• _Problem description_: Name every year that appears as a four-digit number in the passage about the Nakba below.

• _Quoted passage_:
---------------

The Palestinian Dispossessed: Bearing Witness to the Nakba
Mounir is from the last living generation that experienced the Nakba, the expulsion of 750,000 Palestinians from the Holy Land in 1948. This is his story.
Some 18 years after the HMS Endeavour made landfall at Botany Bay in 1770, the British crown colonised Terra Australis under the legal concept of terra nullius – or land belonging to no one. The Latin "nullius" more accurately means "having no legal standing".
The British were of course aware of the existence of the indigenous Aboriginal and Torres Strait Islander people in Australia, and so the phrase more fully denotes "the absence of 'civilised' people capable of land ownership" according to the Australian Museum in Sydney.
The doctrine was declared null and void by the Australian High Court, some might say quite belatedly, in 1992. Other countries where such notions were to be found in the law, followed suit.
There is a notable exception, however.
In some shape or form, the idea has permeated the consciousness, practice and even law, of the founders of the State of Israel, and their successors.

---------------

• _Entries provided_:
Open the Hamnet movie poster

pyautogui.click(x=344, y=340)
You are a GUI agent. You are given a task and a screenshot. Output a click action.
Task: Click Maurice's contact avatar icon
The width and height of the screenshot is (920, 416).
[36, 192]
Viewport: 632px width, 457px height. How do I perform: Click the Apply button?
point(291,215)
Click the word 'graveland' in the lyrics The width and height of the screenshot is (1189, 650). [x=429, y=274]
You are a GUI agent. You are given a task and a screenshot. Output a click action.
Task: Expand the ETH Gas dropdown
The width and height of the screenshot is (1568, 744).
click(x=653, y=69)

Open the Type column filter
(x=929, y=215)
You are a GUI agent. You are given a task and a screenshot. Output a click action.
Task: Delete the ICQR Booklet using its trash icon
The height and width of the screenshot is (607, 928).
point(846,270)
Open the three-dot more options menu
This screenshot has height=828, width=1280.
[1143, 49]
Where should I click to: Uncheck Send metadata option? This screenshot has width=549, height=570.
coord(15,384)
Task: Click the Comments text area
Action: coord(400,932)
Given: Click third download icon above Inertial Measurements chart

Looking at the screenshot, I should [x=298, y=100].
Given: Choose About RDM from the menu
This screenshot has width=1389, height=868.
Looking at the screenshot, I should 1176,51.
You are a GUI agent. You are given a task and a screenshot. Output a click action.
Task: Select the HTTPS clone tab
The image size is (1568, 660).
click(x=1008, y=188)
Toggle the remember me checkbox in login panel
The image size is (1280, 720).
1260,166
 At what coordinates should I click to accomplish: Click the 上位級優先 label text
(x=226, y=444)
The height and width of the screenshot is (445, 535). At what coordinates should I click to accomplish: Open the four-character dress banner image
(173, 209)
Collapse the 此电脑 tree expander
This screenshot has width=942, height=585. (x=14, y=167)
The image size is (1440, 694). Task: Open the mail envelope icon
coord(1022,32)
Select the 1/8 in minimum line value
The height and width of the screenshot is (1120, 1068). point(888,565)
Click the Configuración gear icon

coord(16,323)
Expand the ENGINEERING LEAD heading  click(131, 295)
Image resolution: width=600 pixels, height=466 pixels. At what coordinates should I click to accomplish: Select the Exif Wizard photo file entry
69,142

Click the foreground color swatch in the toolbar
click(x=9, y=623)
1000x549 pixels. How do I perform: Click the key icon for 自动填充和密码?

---------------

• _Exercise answer_: 1948, 1770, 1992